Any tips on where to stay and eat in Cape Town?
Well, I believe there are more than enough gay-friendly hotels, particularly boutique-style places where you’re properly, intimately taken care of. We’ve been put up at The Glen Boutique Hotel (www.glenhotel.co.za), a slick and cosy spot tucked into the residential beat in Sea Point (a quick cab ride from the Pink Quarter). Staff are clued in on the local gay scene, and have their finger on the pulse of what’s hot and what’s not; in summer they have decadent pool parties, so it must be a fantastic place to meet local guys without the usual club atmosphere. I’m sharing a room with my sister, and there’s loads of space; very chic, too. And lunch at 6 Spin Street, a newish restaurant started by one of Cape Town’s best-loved restaurateurs, is a must. It’s a beautiful venue near the parliament buildings, right in the heart of the city on one of its oldest streets. Well worth seeking out (there’s a map on its website; www.6spinstreet.co.za).
And your next project?
I’m hoping to make a film with a real budget. It’s a period drama and a true story, about a gay Swedish king… or perhaps that should be ‘queen’.
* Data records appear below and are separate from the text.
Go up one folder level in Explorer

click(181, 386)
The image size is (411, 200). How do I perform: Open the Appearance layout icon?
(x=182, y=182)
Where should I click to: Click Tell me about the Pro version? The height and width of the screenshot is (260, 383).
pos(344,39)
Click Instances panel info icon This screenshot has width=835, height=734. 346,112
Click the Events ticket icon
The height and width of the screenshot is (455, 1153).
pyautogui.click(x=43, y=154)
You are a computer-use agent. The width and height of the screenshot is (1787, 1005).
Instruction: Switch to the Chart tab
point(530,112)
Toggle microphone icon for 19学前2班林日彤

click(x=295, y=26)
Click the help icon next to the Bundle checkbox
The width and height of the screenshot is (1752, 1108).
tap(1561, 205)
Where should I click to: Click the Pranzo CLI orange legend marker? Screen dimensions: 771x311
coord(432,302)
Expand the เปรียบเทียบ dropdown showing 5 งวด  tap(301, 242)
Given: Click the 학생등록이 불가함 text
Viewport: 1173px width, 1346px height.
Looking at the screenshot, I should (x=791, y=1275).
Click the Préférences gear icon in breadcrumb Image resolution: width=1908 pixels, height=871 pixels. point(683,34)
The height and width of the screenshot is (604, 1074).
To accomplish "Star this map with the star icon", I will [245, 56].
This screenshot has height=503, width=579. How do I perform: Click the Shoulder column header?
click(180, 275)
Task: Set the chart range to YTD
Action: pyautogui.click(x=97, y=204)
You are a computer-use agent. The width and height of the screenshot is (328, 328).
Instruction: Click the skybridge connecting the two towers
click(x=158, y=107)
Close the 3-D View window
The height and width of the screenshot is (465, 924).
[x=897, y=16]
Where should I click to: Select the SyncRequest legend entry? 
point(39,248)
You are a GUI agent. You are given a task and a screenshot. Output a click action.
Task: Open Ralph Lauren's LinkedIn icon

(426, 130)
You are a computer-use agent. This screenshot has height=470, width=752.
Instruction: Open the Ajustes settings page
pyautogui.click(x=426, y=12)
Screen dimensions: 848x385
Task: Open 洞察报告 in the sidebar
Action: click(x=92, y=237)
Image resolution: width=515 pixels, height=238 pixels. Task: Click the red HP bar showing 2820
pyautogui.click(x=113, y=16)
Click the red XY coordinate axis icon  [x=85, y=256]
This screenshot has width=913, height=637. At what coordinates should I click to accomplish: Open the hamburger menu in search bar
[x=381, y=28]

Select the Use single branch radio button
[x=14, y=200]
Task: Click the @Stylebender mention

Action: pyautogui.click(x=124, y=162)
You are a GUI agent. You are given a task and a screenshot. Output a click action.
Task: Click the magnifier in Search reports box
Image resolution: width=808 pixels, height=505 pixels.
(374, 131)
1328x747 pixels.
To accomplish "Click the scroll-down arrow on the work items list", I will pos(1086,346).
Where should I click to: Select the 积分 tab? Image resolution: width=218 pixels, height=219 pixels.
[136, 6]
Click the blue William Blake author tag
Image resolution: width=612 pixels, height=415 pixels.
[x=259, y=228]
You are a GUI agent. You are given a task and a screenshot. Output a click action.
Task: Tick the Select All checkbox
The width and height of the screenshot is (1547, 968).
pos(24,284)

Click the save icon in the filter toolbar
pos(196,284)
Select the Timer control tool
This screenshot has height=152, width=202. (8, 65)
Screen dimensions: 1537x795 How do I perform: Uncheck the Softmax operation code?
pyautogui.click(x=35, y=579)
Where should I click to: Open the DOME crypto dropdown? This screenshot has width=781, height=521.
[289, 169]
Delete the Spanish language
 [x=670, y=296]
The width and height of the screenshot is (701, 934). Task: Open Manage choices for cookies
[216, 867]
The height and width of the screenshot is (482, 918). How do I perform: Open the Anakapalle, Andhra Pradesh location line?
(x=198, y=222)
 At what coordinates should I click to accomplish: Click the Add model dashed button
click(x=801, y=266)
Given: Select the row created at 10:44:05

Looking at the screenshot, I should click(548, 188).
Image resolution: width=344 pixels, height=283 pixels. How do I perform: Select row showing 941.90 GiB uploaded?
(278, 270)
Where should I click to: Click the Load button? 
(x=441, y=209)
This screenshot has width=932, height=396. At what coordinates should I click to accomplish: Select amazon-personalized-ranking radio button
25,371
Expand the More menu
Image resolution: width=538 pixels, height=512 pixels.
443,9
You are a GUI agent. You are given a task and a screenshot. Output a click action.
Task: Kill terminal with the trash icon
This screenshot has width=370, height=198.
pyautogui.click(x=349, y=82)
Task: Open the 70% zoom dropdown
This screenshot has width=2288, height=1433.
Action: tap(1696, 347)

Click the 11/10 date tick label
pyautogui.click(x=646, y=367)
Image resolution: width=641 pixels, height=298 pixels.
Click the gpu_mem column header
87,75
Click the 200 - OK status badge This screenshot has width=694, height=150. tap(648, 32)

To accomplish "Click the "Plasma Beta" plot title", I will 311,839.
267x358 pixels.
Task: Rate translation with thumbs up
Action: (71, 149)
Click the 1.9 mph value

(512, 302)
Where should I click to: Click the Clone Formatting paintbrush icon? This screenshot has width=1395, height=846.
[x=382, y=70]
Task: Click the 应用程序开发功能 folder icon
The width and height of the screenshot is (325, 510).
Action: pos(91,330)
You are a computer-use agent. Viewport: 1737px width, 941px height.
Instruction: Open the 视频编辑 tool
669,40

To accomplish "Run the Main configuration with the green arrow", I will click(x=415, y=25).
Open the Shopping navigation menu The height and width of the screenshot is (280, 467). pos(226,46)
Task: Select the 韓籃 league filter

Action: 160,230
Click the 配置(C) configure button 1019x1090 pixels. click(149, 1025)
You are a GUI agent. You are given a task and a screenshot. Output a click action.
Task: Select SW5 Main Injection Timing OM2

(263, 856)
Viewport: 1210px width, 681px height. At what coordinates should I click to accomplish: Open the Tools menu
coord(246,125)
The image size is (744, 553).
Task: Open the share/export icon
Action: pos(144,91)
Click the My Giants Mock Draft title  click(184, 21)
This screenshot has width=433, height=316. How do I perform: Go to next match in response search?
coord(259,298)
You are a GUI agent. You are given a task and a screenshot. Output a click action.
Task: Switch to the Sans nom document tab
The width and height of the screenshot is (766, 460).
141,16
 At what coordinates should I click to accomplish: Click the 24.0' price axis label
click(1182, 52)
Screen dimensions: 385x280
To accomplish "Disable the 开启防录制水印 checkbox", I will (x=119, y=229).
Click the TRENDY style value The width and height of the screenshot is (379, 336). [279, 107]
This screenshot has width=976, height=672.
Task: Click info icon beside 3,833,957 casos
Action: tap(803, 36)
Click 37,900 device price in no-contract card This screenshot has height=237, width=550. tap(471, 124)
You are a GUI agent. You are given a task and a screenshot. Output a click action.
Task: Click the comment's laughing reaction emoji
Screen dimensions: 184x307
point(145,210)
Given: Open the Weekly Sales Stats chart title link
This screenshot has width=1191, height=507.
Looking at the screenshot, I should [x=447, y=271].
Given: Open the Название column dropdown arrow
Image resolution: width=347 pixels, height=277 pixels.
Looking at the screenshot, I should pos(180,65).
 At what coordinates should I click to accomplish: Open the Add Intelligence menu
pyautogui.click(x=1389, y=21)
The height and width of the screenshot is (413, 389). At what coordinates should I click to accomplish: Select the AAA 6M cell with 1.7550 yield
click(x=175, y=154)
At the end of our conversation, the delicate Swedish notes of Casper’s textured accent have become stronger, and he revisits a point made by one of the audience members after a screening of Violet Tendencies. “One guy said he thought all the men in my movie were too good-looking. I admit that, in a way, they are all an embodiment of some strain of physical perfection. A lot of those guys are in top-calibre Broadway shows, and they really are exceptionally hot (in real life); and those are the people who actually inhabit my real world. But, then again, I think you have a similar situation here in Cape Town. So many fine looking men, and there’s an emphasis on athleticism and fitness. Yes, Cape Town really is blessed with many reasons to explore all forms of hedonism.”
Out In Africa (www.oia.co.za) runs in Cape Town until 7 November, with films playing at Nu Metro cinemas at the V&A Waterfront (www.numetro.co.za), as well as at The Foxy On Broadway, a temporarily converted theatre (44 Long Street; www.onbroadway.co.za).